El Hadj Mbaye, comme d’autres personnes, souhaite l’allongement de la campagne touristique de 6 à 8 mois au Cap Skirring. M. Sadio Kabou (1er vice-président chargé des finances de l’association des jeunes du Cap Skirring) en appelle à la bienveillance de l’Etat pour qu’il augmente la durée de la saison touristique à 8 mois, à partir de novembre. Selon notre interlocuteur, en cette période de saison morte, les ventes ont considérablement baissé dans tous les secteurs d’activités au Cap Skirring. Les problèmes de survie des populations locales refont surface. Le tourisme étant l’unique source de revenus. Les pêcheurs éprouvent d’énormes difficultés pour écouler leurs captures. M. Falilou Diouf (président du marché artisanal) explique qu’actuellement, les artisans ne travaillent que 6 mois et chôment les 6 autres mois de l’année. A l’en croire, si en pleine saison touristique ils réalisaient une recette journalière de 100 francs cfa, en cette période de basse saison, ils font rarement 25 Fcfa.

« Et pourtant, nous avons un bon marché artisanal, avec des produits bien faits. M. Kabou exprime aussi sa crainte pour une ouverture tardive du Club Méditerranéen qui a été brûlé par un incendie, en rappelant que c’est la principale source de revenus des populations et le plus grand hôtel dans la Communauté rurale qui emploie 600 personnes là « ou les autres établissements touristiques utilisent 50 à 60 travailleurs ».

Au Cap Skirring, tous sont d’avis également que la réouverture de certains hôtels fermés comme Savana, Kabrousse ne devrait plus durer.

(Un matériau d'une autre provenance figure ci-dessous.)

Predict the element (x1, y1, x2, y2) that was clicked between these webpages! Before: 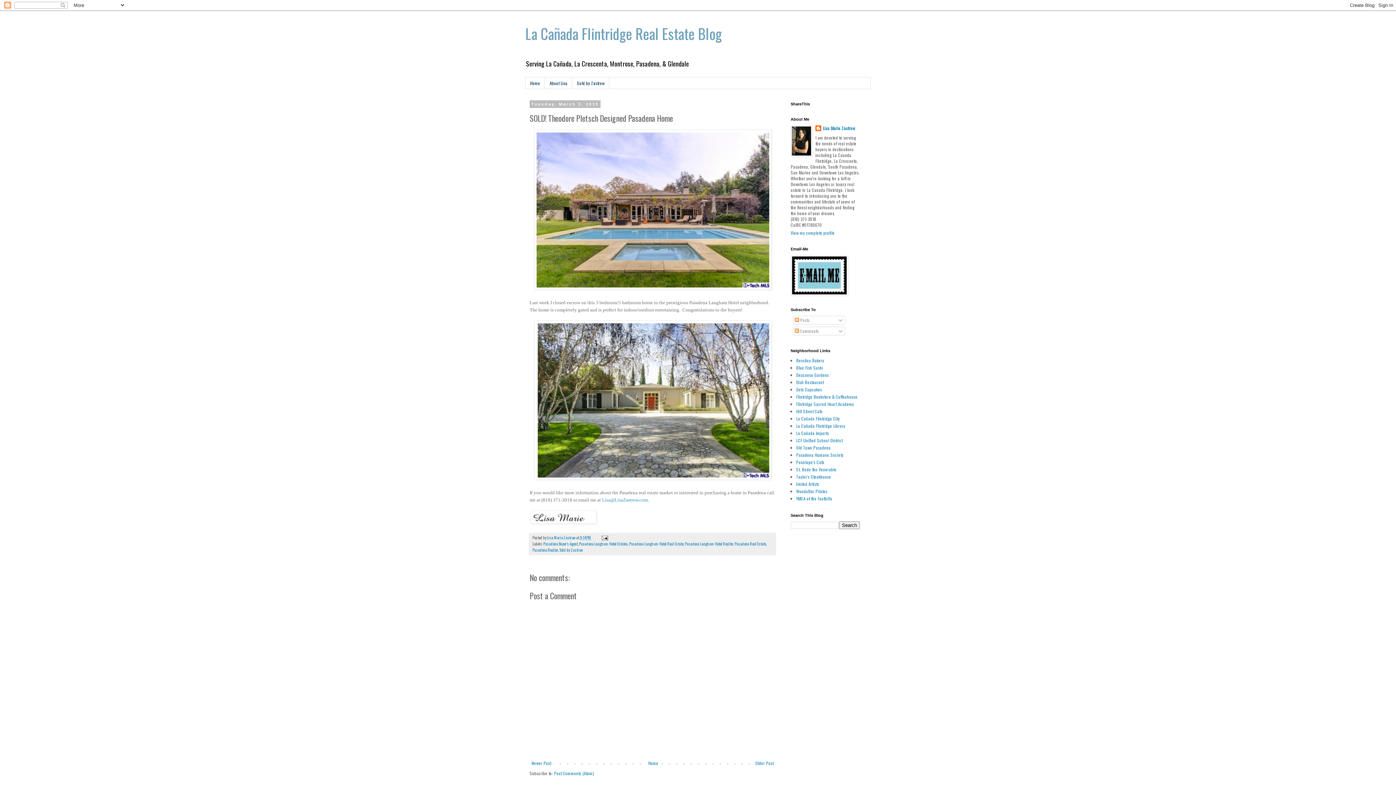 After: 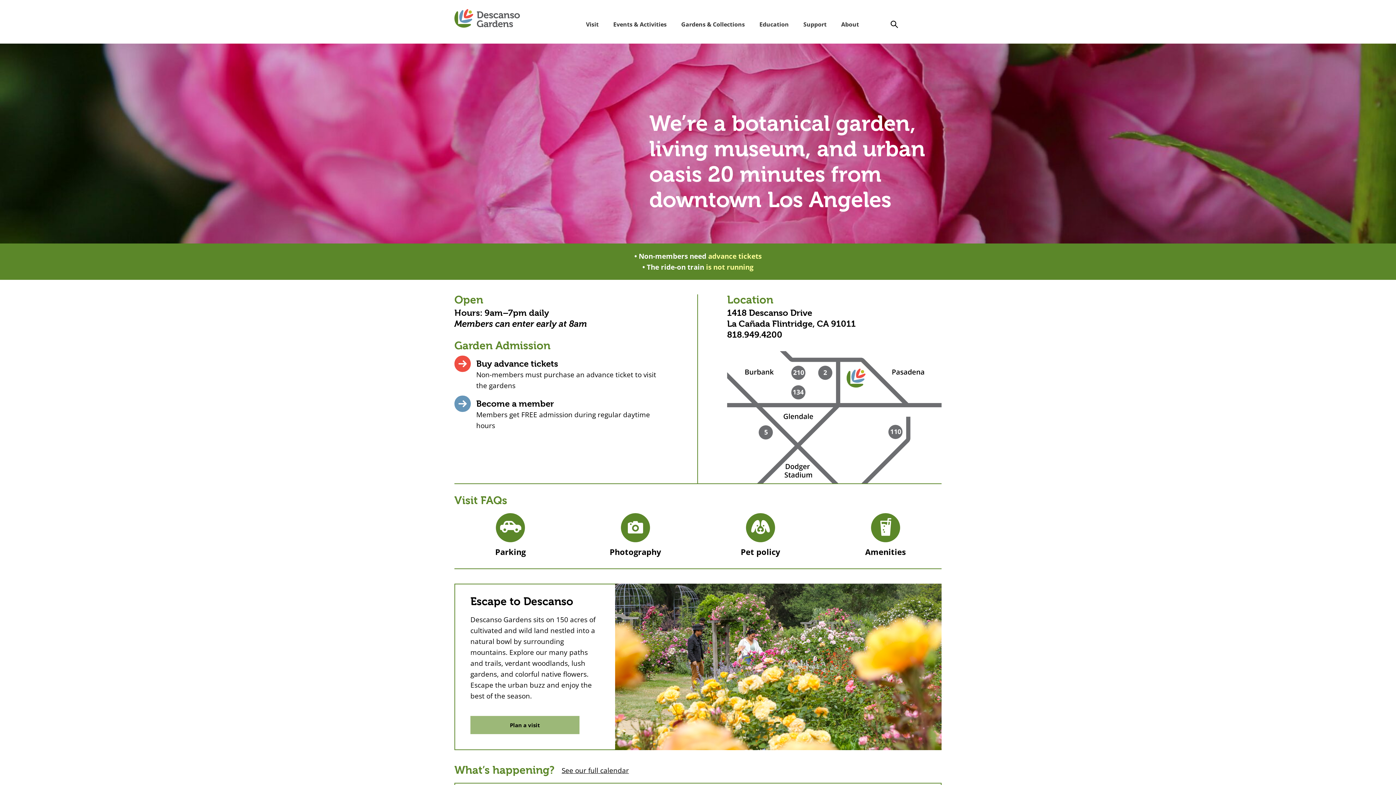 Action: label: Descanso Gardens bbox: (796, 372, 829, 378)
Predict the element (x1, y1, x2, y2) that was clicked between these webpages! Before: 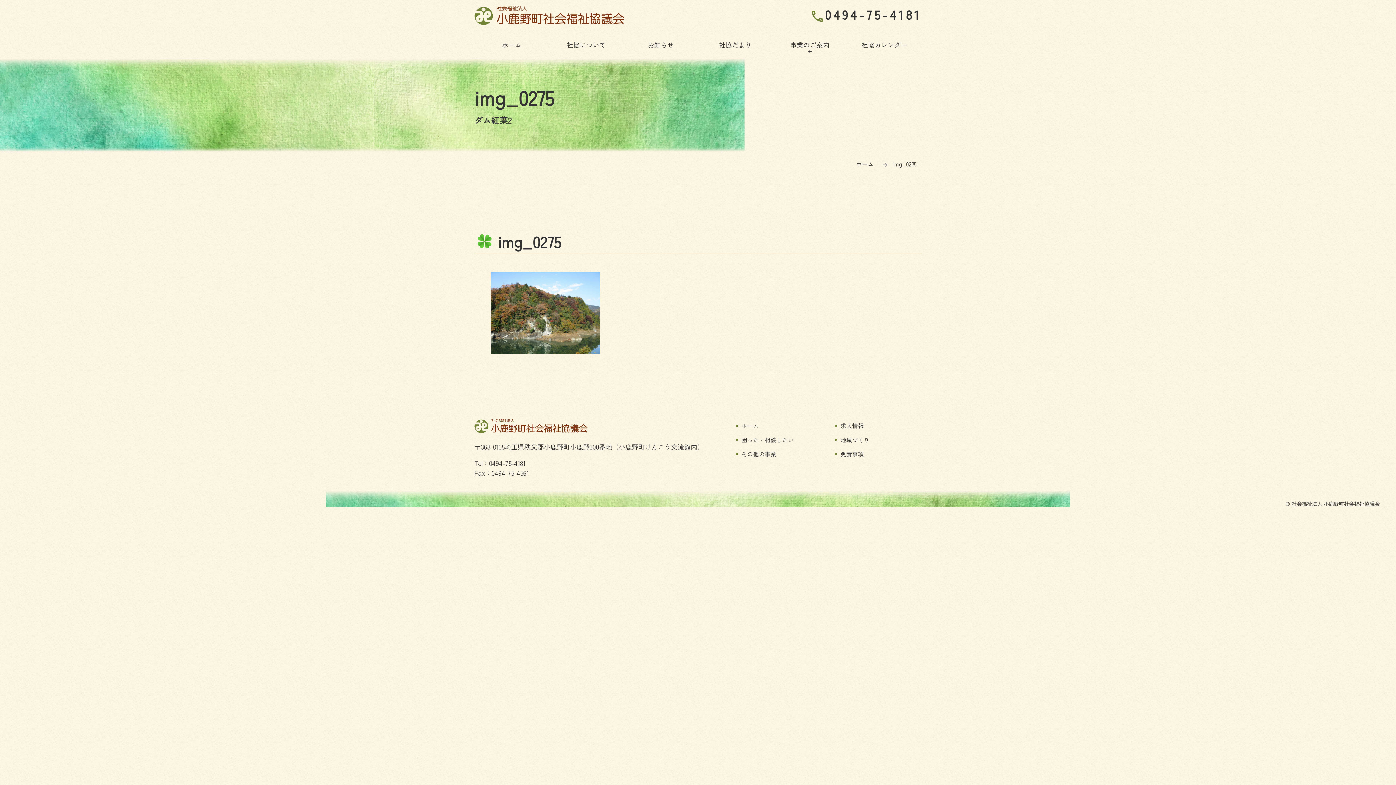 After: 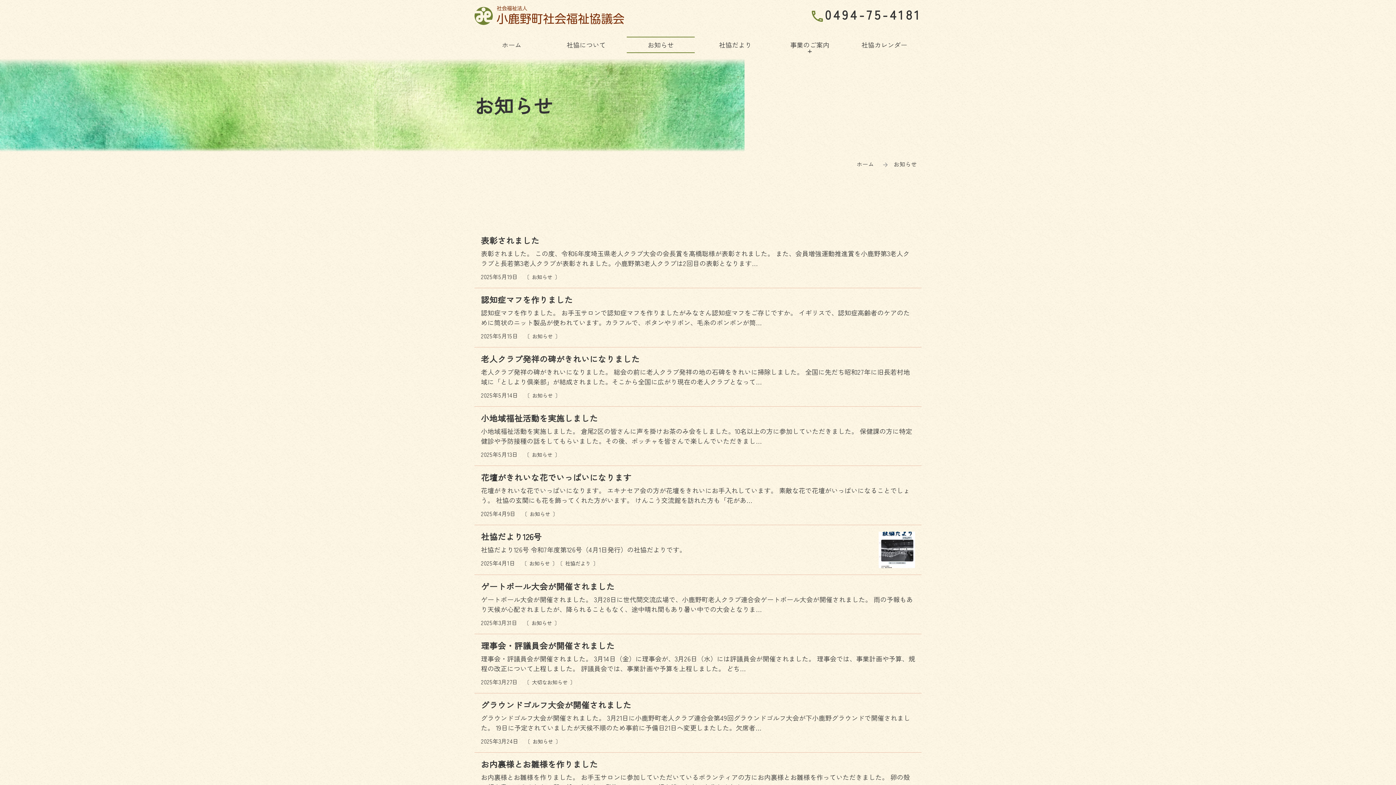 Action: label: お知らせ bbox: (626, 36, 694, 53)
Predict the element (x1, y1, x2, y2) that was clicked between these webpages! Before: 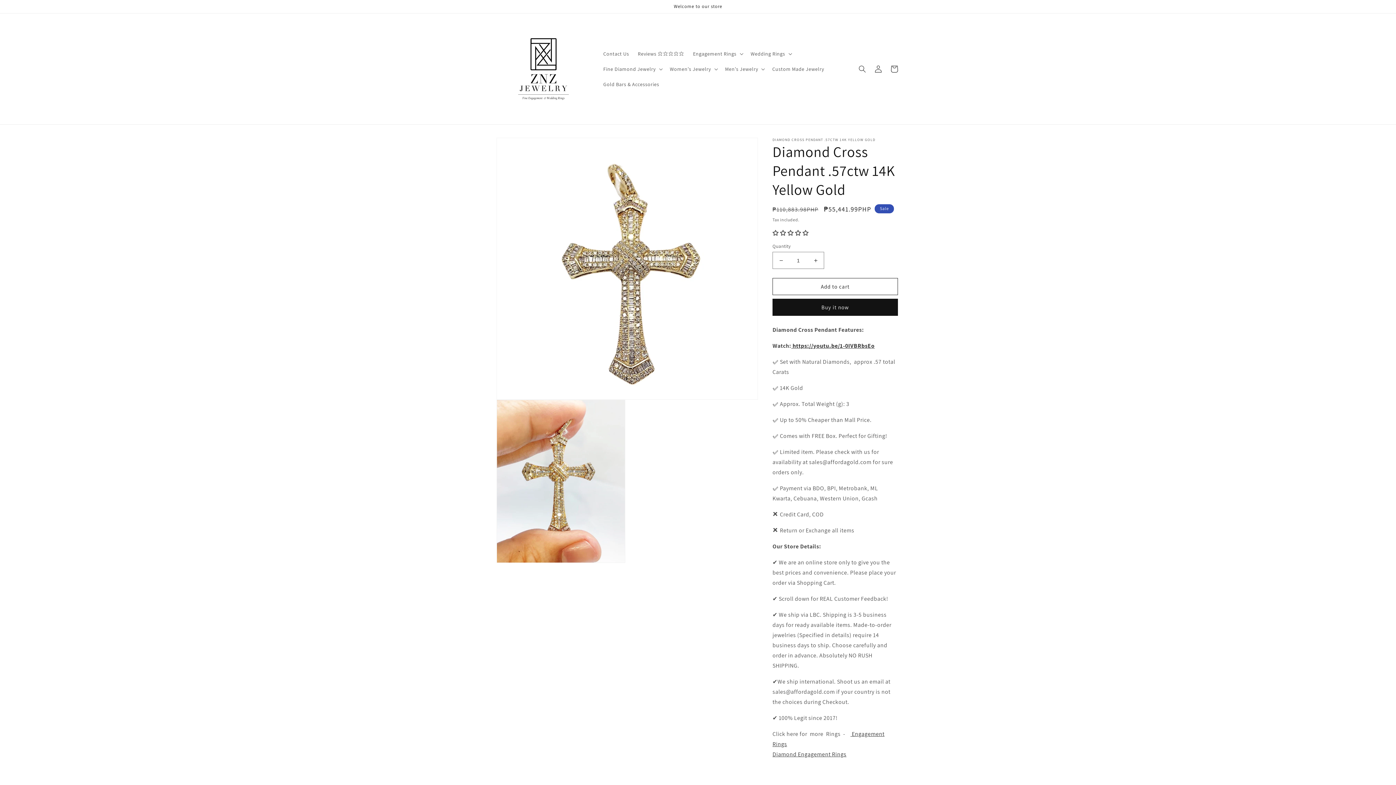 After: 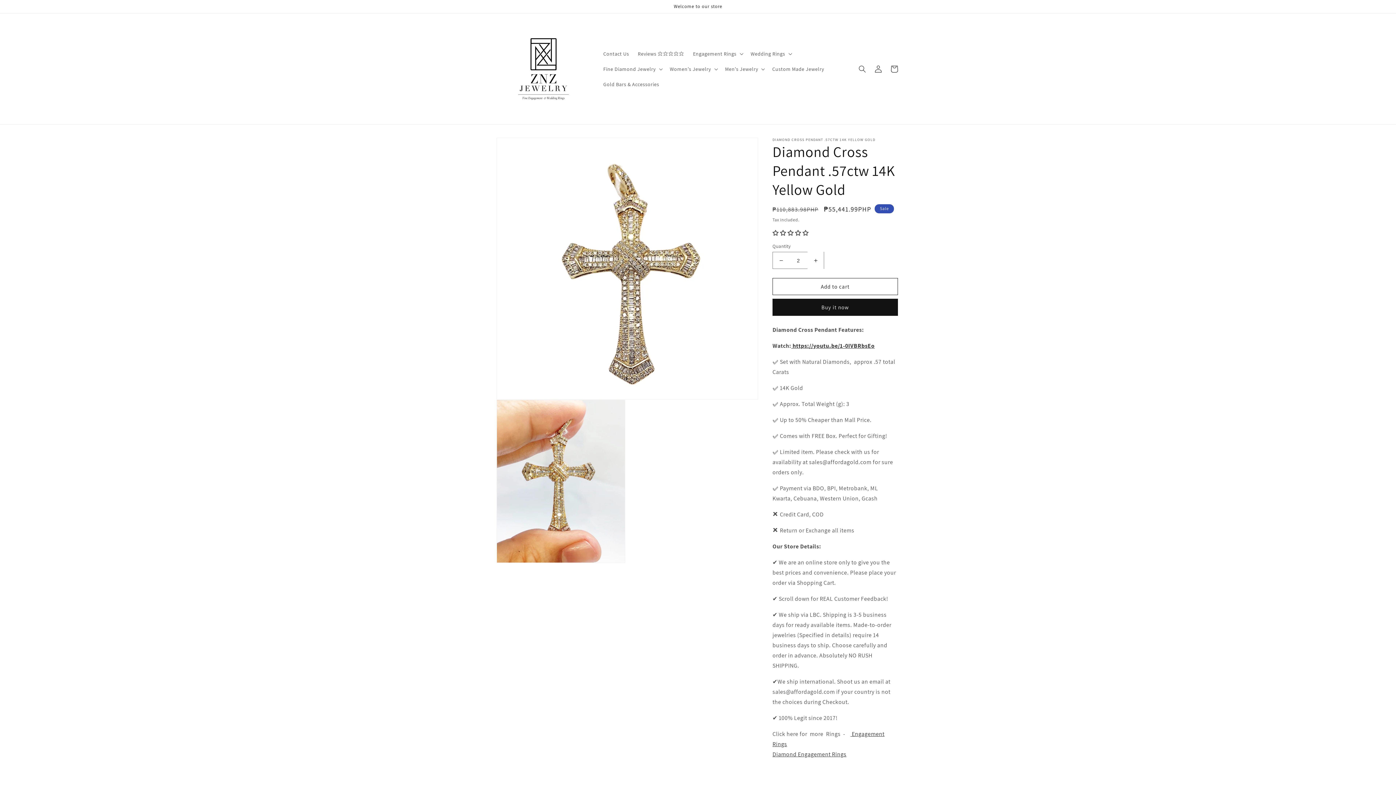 Action: label: Increase quantity for Diamond Cross Pendant .57ctw 14K Yellow Gold bbox: (807, 252, 824, 269)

Des loisirs pour les jeunes

Les jeunes du Cap Skirring ont comme principal loisir le football. Mais, ils sont confrontés à un problème d’espace pour créer des infrastructures d’épanouissement de toute la jeunesse locale. M. Sadio Kabou (1er vice-président de l’association des jeunes du Cap, chargé des finances), a cité, entre autres infrastructures, un foyer des jeunes, des terrains de sports et des arènes pour la lutte traditionnelle, dans toutes les catégories. Cette discipline est gérée par un certain Jean Echocola Diatta, ancien champion d’Afrique de lutte. A en croire notre vis-à-vis, très peu de jeunes du Cap Skirring fréquentent les boîtes de nuit. « Ici, les dancings, c’est plutôt l’affaire de jeunes, venant généralement d’Oussouye, de Ziguinchor ou d’ailleurs. Et naturellement des touristes ». Toutefois, il s’est réjoui que régulièrement, les jeunes du Cap Skirring organisent des championnats de football pour toutes les catégories. Ce sont des tournois qui se déroulent chaque année, de mi-juillet à mi-août « pour, dit-on, animer et faire vivre le village. » Pour ceux qui ne le savent pas, le Cap a un club (Cap Skirring sporting club) qui devrait d’ailleurs jouer la saison prochaine dans le championnat national de 3ème division. Par ailleurs, les « navétanes » ont démarré le 15 août dernier par le tournoi des 4 grands.